• [EXERCISE PROMPT]
Rewrite the listing below as a JSON list of strings, with each line as one string and blank lines omitted.

Extracted records:

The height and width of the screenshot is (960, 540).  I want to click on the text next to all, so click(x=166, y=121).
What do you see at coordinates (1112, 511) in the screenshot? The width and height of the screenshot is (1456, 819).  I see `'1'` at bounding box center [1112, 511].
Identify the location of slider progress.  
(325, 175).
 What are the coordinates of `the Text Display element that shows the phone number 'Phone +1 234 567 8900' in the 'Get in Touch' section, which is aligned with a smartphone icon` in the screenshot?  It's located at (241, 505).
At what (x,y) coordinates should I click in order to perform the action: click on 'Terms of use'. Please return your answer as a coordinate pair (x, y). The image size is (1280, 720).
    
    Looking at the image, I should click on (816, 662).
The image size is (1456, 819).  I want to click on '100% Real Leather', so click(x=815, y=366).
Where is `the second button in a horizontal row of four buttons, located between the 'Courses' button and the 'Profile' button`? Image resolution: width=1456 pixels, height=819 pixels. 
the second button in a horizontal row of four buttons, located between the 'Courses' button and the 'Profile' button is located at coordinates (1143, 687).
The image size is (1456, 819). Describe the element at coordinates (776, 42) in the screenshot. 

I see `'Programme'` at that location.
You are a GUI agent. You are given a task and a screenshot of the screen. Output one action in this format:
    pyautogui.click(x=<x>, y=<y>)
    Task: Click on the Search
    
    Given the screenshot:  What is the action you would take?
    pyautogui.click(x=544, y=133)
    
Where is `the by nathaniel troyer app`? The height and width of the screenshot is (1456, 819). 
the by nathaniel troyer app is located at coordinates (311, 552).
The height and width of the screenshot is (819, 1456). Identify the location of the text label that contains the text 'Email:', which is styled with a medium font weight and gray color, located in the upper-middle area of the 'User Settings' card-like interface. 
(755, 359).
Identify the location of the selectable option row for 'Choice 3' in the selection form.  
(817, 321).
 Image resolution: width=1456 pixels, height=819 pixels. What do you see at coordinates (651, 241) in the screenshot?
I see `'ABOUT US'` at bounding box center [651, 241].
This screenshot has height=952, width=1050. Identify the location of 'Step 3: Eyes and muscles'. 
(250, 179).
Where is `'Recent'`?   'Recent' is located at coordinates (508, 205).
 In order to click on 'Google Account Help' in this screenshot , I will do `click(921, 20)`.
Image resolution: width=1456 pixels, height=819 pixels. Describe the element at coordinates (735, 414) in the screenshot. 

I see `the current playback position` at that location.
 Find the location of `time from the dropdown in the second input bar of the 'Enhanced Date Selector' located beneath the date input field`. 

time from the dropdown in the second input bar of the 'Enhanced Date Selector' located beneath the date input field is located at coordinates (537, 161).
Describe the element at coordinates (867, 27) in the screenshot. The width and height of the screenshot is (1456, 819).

• [ANSWER TO THE PROBLEM]
[
  "The height and width of the screenshot is (960, 540).  I want to click on the text next to all, so click(x=166, y=121).",
  "What do you see at coordinates (1112, 511) in the screenshot? The width and height of the screenshot is (1456, 819).  I see `'1'` at bounding box center [1112, 511].",
  "Identify the location of slider progress.  ",
  "(325, 175).",
  " What are the coordinates of `the Text Display element that shows the phone number 'Phone +1 234 567 8900' in the 'Get in Touch' section, which is aligned with a smartphone icon` in the screenshot?  It's located at (241, 505).",
  "At what (x,y) coordinates should I click in order to perform the action: click on 'Terms of use'. Please return your answer as a coordinate pair (x, y). The image size is (1280, 720).",
  "    Looking at the image, I should click on (816, 662).",
  "The image size is (1456, 819).  I want to click on '100% Real Leather', so click(x=815, y=366).",
  "Where is `the second button in a horizontal row of four buttons, located between the 'Courses' button and the 'Profile' button`? Image resolution: width=1456 pixels, height=819 pixels. ",
  "the second button in a horizontal row of four buttons, located between the 'Courses' button and the 'Profile' button is located at coordinates (1143, 687).",
  "The image size is (1456, 819). Describe the element at coordinates (776, 42) in the screenshot. ",
  "I see `'Programme'` at that location.",
  "You are a GUI agent. You are given a task and a screenshot of the screen. Output one action in this format:",
  "    pyautogui.click(x=<x>, y=<y>)",
  "    Task: Click on the Search",
  "    Given the screenshot:  What is the action you would take?",
  "    pyautogui.click(x=544, y=133)",
  "Where is `the by nathaniel troyer app`? The height and width of the screenshot is (1456, 819). ",
  "the by nathaniel troyer app is located at coordinates (311, 552).",
  "The height and width of the screenshot is (819, 1456). Identify the location of the text label that contains the text 'Email:', which is styled with a medium font weight and gray color, located in the upper-middle area of the 'User Settings' card-like interface. ",
  "(755, 359).",
  "Identify the location of the selectable option row for 'Choice 3' in the selection form.  ",
  "(817, 321).",
  " Image resolution: width=1456 pixels, height=819 pixels. What do you see at coordinates (651, 241) in the screenshot?",
  "I see `'ABOUT US'` at bounding box center [651, 241].",
  "This screenshot has height=952, width=1050. Identify the location of 'Step 3: Eyes and muscles'. ",
  "(250, 179).",
  "Where is `'Recent'`?   'Recent' is located at coordinates (508, 205).",
  " In order to click on 'Google Account Help' in this screenshot , I will do `click(921, 20)`.",
  "Image resolution: width=1456 pixels, height=819 pixels. Describe the element at coordinates (735, 414) in the screenshot. ",
  "I see `the current playback position` at that location.",
  " Find the location of `time from the dropdown in the second input bar of the 'Enhanced Date Selector' located beneath the date input field`. ",
  "time from the dropdown in the second input bar of the 'Enhanced Date Selector' located beneath the date input field is located at coordinates (537, 161).",
  "Describe the element at coordinates (867, 27) in the screenshot. The width and height of the screenshot is (1456, 819)."
]